Growth in the Irish construction sector strengthened at the start of 2016, with activity rising at the fastest pace in seven months on the back of an accelerated expansion in new business.
This encouraged firms to take on extra staff and increase their purchasing activity, while business sentiment remained strongly positive. The Ulster Bank Construction Purchasing Managers’ Index® (PMI®) – a seasonally adjusted index designed to track changes in total construction activity – rose sharply to 63.6 in January from 58.6 in December. This signalled a second successive acceleration in the rate of growth of construction activity, with the latest expansion the fastest since June last year. Total activity in the sector has now increased in each of the past 29 months.
Commenting on the survey, Simon Barry, Chief Economist Republic of Ireland at Ulster Bank, noted that:

“The Irish construction sector has gotten off to a very strong start to 2016 according to the results of the latest Ulster Bank Construction PMI survey.  Building on December’s solid improvement, a further significant increase in the headline PMI reading took it to 63.6 in January – its highest level since last June.  The New Orders and Employment indices both also rose to seven-month highs in January indicating that the pace of overall activity, new business and hiring have all accelerated meaningfully in the early part of the New Year.  Furthermore, the early-year improvement has been broadly based: respondents have reported stronger activity growth across all three sub-sectors of Housing, Commercial and Civil Engineering, with a particularly strong – and welcome – pick-up recorded in Housing where growth was the fastest since October 2014.

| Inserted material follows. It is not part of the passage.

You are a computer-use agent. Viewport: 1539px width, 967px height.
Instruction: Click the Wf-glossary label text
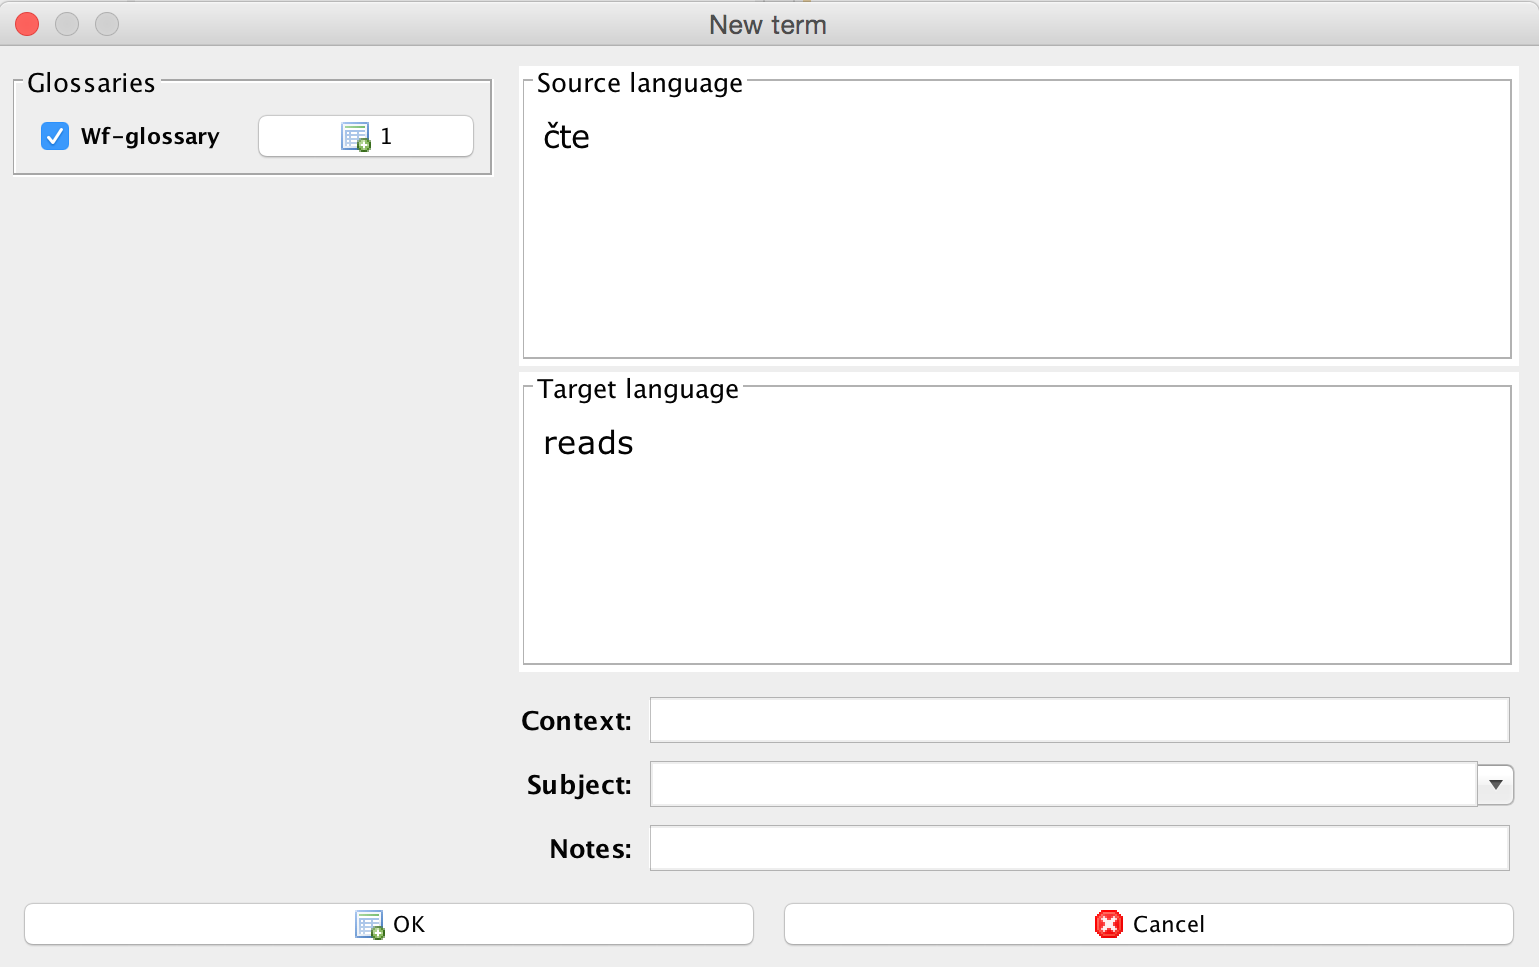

“Overall, the strong Construction PMI figures mirror the encouraging signals sent from the other Irish PMI surveys for January, particularly the Services equivalent which jumped to its highest level in over 9 ½ years.  So while there are some prominent downside risks facing the outlook for the global economy at present, several important areas of the domestic economy in Ireland look to be carrying considerable momentum into the early months of 2016.”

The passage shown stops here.